A Tesla Motors foi fundada em 2003 e possui como principais acionistas, além de Elon Musk, as gigantes Toyota e Daimler. Seu primeiro modelo, o Tesla Roadster, foi mostrado ao público em 2006 e sua produção foi de 2008 a 2012, iniciando com grande impacto a entrada dos carros elétricos da Tesla no mercado. O vice-presidente da GM na época, Robert Lutz, declarou publicamente que a produção do Roadster incentivou a GM a desenvolver o projeto do Volt, um dos híbridos mais vendidos na atualidade. O Tesla Roadster é um modelo esportivo conversível, baseado no chassi do Lotus Elise.
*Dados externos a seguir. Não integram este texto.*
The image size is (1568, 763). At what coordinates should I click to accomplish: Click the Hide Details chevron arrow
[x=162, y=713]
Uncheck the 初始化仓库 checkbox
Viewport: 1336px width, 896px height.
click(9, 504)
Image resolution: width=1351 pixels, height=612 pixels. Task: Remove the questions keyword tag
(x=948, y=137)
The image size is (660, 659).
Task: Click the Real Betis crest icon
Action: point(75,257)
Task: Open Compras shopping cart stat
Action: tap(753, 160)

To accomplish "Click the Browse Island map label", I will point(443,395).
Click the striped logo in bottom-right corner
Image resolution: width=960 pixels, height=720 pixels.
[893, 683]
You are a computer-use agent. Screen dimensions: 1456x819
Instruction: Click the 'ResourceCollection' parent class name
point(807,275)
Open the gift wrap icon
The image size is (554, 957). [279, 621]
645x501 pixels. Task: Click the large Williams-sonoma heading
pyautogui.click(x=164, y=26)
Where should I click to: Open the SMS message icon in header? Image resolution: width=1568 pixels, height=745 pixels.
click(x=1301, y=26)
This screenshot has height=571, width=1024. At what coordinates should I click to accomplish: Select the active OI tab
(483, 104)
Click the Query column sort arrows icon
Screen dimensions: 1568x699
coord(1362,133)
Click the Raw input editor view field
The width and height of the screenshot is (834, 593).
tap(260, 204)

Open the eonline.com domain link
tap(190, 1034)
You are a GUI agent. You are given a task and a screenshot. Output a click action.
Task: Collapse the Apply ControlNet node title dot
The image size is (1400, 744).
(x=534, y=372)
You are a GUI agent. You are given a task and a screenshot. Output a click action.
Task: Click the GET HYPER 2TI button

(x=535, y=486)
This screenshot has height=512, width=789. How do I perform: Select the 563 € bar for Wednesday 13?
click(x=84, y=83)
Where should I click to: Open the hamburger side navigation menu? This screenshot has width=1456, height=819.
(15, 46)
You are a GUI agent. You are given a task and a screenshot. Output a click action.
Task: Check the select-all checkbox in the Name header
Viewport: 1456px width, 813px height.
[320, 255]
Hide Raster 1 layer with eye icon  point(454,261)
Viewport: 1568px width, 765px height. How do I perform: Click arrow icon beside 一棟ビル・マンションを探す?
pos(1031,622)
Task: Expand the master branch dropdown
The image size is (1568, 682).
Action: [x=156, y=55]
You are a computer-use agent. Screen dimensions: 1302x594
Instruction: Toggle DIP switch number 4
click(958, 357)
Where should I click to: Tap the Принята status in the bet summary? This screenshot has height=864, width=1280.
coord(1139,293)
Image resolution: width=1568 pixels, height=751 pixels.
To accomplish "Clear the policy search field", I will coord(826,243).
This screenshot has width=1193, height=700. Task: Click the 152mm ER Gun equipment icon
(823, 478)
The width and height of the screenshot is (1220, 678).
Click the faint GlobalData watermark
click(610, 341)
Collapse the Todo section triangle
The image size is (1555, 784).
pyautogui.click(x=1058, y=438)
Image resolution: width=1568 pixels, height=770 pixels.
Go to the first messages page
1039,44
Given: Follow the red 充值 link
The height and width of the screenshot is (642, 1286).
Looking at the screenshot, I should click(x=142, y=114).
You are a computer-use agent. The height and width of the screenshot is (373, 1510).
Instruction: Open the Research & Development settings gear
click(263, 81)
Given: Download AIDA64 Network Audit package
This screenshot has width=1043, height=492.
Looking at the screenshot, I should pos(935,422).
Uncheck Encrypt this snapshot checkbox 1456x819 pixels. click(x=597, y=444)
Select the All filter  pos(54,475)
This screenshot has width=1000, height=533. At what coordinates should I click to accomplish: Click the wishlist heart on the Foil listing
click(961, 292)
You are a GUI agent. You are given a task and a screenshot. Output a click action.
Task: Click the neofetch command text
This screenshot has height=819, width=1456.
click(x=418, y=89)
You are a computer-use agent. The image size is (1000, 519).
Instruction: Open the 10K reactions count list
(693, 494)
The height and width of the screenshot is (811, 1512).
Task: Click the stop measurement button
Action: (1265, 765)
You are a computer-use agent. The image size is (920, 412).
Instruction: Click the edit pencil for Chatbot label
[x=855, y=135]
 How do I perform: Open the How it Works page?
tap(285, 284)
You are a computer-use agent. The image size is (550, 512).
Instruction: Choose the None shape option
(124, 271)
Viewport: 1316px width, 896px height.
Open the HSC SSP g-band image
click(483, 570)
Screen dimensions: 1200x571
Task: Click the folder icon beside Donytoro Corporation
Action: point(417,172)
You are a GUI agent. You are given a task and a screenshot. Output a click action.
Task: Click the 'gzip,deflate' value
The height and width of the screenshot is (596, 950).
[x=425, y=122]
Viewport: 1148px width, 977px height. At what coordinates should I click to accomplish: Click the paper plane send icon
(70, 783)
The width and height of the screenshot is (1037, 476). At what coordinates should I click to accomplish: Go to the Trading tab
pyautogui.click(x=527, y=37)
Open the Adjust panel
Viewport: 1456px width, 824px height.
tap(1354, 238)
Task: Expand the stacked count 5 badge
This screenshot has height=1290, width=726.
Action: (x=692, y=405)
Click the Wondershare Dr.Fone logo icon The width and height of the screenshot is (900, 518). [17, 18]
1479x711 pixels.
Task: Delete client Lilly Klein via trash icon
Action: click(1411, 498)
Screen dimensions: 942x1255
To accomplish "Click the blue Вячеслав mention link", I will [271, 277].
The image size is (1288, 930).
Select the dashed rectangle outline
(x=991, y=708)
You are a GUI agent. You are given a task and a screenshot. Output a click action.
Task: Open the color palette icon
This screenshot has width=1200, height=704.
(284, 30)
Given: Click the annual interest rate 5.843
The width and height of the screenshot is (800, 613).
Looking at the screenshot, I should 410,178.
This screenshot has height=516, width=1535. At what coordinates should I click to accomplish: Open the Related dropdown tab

Foi o primeiro carro de produção em série a utilizar baterias de ion-lítio, que são utilizadas em praticamente todos os aparelhos eletrônicos modernos. Com o modelo, a Tesla conseguiu de início uma façanha que nenhum outro carro elétrico de produção havia conseguido: além de ter uma performance esportiva (pois realmente é um carro esportivo), conseguuia rodar até 393km com uma única carga de bateria.

Elon Musk deixou bem claro suas intenções com a Tesla Motors: provar para o mundo que é possível fazer carros elétricos tão bons ou melhores que os carros a combustão. Musk afirmou sua estratégia de começar a desenvolver sua tecnologia com o Roadster, um carro esportivo e caro, pois a tendência de novas tecnologias é exatamente começar cara e baratear conforme o tempo e o aprimoramento. Sendo assim, cumprindo o prometido, a Tesla lançou então em 2012 o famoso Model S, num patamar de preço abaixo do Roadster.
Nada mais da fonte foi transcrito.